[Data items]
======
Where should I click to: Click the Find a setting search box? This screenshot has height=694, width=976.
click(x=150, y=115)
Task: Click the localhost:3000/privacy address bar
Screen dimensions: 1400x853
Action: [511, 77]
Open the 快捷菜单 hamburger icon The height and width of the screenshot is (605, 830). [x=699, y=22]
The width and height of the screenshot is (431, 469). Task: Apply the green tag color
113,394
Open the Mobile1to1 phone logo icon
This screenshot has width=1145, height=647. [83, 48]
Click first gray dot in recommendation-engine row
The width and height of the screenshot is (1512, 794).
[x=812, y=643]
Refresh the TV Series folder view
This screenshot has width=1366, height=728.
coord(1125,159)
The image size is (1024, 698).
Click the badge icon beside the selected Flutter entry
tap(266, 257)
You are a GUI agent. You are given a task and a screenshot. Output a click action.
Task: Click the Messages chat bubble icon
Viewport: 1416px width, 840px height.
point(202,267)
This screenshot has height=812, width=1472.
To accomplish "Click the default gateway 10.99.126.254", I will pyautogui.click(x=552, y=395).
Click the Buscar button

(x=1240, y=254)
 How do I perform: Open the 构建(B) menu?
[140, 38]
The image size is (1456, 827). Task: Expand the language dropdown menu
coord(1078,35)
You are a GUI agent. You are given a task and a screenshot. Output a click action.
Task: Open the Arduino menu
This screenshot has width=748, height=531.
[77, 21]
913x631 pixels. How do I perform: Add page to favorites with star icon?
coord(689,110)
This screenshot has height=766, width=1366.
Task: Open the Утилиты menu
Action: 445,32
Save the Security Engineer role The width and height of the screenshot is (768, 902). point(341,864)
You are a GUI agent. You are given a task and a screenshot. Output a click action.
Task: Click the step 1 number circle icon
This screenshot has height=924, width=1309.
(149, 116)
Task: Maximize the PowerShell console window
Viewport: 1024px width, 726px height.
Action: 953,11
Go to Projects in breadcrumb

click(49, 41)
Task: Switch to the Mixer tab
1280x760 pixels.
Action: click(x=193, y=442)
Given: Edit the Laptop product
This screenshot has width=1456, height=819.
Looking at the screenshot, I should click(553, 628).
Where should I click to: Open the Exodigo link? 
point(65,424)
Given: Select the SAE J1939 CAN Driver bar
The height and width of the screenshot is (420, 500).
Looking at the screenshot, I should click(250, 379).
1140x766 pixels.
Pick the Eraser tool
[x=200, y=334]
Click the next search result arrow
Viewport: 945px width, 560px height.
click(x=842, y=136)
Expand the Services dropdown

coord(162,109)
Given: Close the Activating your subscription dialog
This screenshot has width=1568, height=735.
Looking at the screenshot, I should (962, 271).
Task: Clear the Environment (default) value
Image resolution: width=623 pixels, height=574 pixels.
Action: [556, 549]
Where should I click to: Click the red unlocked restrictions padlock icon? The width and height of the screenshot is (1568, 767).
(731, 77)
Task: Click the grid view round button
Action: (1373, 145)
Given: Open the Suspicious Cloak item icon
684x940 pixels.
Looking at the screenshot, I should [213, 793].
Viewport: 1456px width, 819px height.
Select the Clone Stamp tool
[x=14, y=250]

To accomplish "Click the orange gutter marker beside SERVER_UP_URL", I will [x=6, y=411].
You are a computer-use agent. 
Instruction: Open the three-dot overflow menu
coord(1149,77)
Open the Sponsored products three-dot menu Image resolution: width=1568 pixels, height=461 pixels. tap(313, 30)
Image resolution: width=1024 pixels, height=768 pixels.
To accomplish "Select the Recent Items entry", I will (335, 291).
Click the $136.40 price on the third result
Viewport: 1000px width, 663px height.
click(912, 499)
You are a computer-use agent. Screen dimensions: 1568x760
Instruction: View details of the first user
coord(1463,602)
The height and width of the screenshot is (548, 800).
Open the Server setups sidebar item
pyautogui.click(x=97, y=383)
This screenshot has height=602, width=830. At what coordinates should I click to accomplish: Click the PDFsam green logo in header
======
Reproduce everything from the line containing "Given: Select the SAE J1939 CAN Driver bar" down to the line containing "Action: (1373, 145)", swapping "Given" for "Goal" and leaving all else unchanged.

Goal: Select the SAE J1939 CAN Driver bar
The height and width of the screenshot is (420, 500).
Looking at the screenshot, I should click(250, 379).
1140x766 pixels.
Pick the Eraser tool
[x=200, y=334]
Click the next search result arrow
Viewport: 945px width, 560px height.
click(x=842, y=136)
Expand the Services dropdown

coord(162,109)
Goal: Close the Activating your subscription dialog
This screenshot has width=1568, height=735.
Looking at the screenshot, I should (962, 271).
Task: Clear the Environment (default) value
Image resolution: width=623 pixels, height=574 pixels.
Action: [556, 549]
Where should I click to: Click the red unlocked restrictions padlock icon? The width and height of the screenshot is (1568, 767).
(731, 77)
Task: Click the grid view round button
Action: (1373, 145)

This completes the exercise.